突っ込んでいった4人も揃ってクロロを待っていたらしい。


『団長これかい?』

『あぁ』


うぼーが宝石に触れようとした途端―――


『っなんだ?!』

「何十人もがここに向かってる・・・!!」


まるで俺達がここに集まるのを待っていたかのように全ての出入り口から警備員がここに向かって来ている。
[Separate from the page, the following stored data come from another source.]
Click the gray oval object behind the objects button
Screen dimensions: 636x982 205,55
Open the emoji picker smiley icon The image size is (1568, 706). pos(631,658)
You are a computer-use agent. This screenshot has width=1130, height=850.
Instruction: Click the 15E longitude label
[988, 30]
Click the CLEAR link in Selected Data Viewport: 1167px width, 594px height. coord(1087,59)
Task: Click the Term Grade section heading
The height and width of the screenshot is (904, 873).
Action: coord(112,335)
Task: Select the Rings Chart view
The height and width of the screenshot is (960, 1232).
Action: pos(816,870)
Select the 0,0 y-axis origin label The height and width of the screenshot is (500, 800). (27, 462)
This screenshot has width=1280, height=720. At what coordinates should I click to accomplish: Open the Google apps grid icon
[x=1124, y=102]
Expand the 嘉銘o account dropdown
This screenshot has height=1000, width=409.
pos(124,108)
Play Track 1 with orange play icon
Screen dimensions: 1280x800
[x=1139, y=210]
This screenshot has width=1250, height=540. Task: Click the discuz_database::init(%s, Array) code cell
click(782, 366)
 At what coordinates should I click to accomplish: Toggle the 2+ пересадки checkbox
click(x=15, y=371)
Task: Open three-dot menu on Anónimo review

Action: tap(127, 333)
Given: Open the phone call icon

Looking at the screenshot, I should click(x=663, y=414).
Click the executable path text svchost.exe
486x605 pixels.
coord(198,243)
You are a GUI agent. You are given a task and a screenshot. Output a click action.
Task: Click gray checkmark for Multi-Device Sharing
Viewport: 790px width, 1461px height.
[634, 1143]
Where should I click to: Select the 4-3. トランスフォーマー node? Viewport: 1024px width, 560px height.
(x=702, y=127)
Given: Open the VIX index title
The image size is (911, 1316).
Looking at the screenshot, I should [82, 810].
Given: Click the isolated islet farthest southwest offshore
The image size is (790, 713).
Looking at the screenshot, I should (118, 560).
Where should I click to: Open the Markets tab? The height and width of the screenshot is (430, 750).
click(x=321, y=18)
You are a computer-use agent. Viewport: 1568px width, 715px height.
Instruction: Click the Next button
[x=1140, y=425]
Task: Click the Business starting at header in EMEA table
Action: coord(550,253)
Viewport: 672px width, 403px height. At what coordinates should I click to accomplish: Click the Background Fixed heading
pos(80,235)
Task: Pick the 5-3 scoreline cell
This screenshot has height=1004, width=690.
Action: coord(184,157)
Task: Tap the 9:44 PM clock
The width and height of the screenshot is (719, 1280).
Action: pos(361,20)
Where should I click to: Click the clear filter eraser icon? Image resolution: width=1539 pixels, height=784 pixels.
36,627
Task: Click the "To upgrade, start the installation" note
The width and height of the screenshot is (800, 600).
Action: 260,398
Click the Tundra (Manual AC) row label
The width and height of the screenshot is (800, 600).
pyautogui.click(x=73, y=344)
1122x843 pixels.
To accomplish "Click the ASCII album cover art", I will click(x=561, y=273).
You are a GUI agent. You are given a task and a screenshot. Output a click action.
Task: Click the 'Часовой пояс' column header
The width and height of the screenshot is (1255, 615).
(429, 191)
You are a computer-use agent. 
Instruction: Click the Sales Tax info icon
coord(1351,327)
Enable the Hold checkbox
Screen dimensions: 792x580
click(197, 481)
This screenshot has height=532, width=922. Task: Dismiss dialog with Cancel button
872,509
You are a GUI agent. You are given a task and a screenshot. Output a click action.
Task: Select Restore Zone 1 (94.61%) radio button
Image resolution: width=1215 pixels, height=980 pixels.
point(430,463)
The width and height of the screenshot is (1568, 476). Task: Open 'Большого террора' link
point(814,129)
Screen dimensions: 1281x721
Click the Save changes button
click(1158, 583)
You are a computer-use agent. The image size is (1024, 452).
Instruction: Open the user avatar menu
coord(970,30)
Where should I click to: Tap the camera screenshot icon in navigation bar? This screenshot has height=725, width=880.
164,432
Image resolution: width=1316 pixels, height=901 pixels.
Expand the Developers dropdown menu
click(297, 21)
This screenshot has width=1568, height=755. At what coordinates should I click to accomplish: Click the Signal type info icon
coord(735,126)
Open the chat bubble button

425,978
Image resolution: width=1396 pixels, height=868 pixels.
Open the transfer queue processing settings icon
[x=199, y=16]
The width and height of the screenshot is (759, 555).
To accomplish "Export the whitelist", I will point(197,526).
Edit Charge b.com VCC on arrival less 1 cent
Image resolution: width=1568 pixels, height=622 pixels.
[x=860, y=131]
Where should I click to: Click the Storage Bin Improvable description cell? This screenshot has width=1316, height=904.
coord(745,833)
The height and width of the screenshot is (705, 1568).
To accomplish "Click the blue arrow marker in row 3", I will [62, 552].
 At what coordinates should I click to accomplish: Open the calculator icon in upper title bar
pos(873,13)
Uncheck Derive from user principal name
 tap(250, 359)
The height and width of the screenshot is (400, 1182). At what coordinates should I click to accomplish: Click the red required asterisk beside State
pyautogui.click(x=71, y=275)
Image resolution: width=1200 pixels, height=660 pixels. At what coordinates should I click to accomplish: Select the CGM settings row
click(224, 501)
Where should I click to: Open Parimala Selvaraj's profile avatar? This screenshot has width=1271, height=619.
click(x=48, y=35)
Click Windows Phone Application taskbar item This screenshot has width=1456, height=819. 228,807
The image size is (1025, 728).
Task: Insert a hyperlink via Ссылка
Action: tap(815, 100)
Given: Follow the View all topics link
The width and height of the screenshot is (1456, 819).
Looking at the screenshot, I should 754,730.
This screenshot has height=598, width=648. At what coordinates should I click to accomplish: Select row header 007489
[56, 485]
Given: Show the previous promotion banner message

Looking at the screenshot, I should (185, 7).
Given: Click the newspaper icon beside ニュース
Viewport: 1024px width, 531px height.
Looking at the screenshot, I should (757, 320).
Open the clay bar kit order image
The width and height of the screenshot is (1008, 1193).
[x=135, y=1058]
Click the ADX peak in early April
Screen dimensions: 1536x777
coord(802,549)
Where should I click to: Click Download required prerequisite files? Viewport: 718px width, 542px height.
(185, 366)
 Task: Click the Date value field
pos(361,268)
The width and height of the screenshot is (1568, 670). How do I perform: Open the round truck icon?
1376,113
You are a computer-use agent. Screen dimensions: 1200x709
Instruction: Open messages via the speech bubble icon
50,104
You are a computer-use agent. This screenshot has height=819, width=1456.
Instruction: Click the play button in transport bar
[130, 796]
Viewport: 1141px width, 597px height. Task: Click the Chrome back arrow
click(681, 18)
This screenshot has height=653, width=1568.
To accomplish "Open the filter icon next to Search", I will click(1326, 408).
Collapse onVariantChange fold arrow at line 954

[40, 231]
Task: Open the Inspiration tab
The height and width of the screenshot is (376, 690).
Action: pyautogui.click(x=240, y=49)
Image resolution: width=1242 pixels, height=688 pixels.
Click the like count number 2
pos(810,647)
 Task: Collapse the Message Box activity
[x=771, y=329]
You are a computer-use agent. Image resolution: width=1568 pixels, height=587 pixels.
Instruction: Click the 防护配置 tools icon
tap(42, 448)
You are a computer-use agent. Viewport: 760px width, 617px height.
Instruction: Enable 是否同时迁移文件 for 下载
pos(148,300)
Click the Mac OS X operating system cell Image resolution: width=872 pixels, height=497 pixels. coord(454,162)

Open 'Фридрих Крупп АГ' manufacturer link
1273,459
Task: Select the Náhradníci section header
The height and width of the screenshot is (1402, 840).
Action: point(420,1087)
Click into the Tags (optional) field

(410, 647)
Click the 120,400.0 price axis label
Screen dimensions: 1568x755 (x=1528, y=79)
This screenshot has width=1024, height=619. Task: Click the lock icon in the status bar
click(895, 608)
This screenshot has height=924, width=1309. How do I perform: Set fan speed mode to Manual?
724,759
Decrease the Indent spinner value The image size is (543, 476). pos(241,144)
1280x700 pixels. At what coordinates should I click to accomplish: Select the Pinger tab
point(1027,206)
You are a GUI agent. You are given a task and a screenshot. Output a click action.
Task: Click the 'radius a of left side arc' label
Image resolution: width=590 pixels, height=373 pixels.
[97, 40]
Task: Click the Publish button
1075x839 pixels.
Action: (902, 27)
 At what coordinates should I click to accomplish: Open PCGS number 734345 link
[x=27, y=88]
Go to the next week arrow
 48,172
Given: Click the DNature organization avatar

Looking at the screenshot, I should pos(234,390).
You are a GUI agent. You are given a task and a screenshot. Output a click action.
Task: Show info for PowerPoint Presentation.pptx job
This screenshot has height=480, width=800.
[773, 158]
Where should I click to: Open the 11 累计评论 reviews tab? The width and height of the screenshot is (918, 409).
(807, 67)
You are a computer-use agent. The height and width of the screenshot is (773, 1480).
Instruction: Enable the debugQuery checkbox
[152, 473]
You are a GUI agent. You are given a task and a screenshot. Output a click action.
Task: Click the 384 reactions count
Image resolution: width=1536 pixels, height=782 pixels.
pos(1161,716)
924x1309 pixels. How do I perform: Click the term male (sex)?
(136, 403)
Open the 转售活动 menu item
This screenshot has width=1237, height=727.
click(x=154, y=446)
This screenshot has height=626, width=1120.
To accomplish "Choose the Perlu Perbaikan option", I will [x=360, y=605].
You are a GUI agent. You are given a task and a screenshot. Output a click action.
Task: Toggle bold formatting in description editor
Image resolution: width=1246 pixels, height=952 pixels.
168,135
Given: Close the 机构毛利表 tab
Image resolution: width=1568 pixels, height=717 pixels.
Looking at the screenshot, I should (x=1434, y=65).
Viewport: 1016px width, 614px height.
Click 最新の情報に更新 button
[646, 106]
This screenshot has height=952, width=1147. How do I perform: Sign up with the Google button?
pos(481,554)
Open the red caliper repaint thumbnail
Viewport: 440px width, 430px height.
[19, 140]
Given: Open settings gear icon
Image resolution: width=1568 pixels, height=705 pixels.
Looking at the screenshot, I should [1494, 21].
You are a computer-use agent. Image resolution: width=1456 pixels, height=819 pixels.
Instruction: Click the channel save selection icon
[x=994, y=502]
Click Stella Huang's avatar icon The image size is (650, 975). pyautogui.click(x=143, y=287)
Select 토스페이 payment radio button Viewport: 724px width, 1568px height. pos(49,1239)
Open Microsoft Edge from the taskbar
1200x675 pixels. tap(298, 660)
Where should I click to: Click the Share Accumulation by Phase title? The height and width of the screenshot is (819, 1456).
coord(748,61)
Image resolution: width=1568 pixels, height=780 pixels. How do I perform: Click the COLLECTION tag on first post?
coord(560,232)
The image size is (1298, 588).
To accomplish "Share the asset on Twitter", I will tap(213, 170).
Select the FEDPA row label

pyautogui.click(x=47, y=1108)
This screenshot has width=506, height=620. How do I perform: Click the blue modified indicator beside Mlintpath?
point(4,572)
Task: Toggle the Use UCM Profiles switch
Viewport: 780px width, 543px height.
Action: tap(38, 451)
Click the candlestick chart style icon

『チッ・・・団長は宝持って先に出てな!!行くぞウボォー!!』

『おお!!』

『フェイタン行くぜ!!』

『わかてるよ』


あっという間に4人は警備員の元へ行き、クロロは宝石を手に窓から飛び降りた。


「アンタは行かないの?」

『俺?』

「それとも、仕掛けた本人だから行かないってこと?竜眼のカルディオさん」


そう言えばニコニコと貼り付いていた笑みがスッと消え、めんどくさそうに頭を掻いた。


『チッ・・・やっぱバレてんのか。幻影旅団が盗みに来るって情報、流しただけだ』

「てめえ・・・」

『アイツら、俺を結成時からの仲間だと思ってんだぜ?それがどれだけ動きやすいか』


その言葉に頭がカッとなり、小さくなった俺は傘を持ち運べないからと、ふーたんに貰ったナイフで斬りかかる。
が、意図も簡単に交わされてカルディオはニヤリと口角を上げた。


『いいのか?俺を殺せばお前は旅団の奴らに殺されるぜ』

「だから?」

『な・・・っ、俺を殺せばお前は一生餓鬼の姿なんだぞ!!』

「あの男達はてめえの差し金か」

『・・・お前が一番厄介な奴だからな』

「餓鬼だからって舐めんなよ」


足に力を込めて足払いをすれば今度は避けられることなくその場に倒れるカルディオ。
今、ここでコイツを殺す。そうすれば改ざんされた記憶も元に戻るから内戦はしなくなる。
俺は嫌われるし、もしかしたら殺されるけどそれで構わない。


「解毒剤、どこにある?」


ナイフを首に突き付けて聞くと恐怖に顔を歪めたが一瞬で憎たらしい笑みに変わった。
その途端俺のナイフが刀に弾き飛ばされた。


『何を、している?』

「っ・・・ノブ」

『何でカイジにナイフ向けてたんだって聞いてんだよ!!』

「殺す為」


そう言い放った途端、ノブの顔が悲しみと怒りに満ちたのが分かる。ノブだけじゃない、うぼーもフィンも・・・ふーたんも。
違う、そんな顔させたかったんじゃない。


『あ〜ぁ、嫌われたね』

「・・・死ね」


心臓を突き刺そうと手を振りかぶった瞬間、頭に痛みが走り意識を手放した。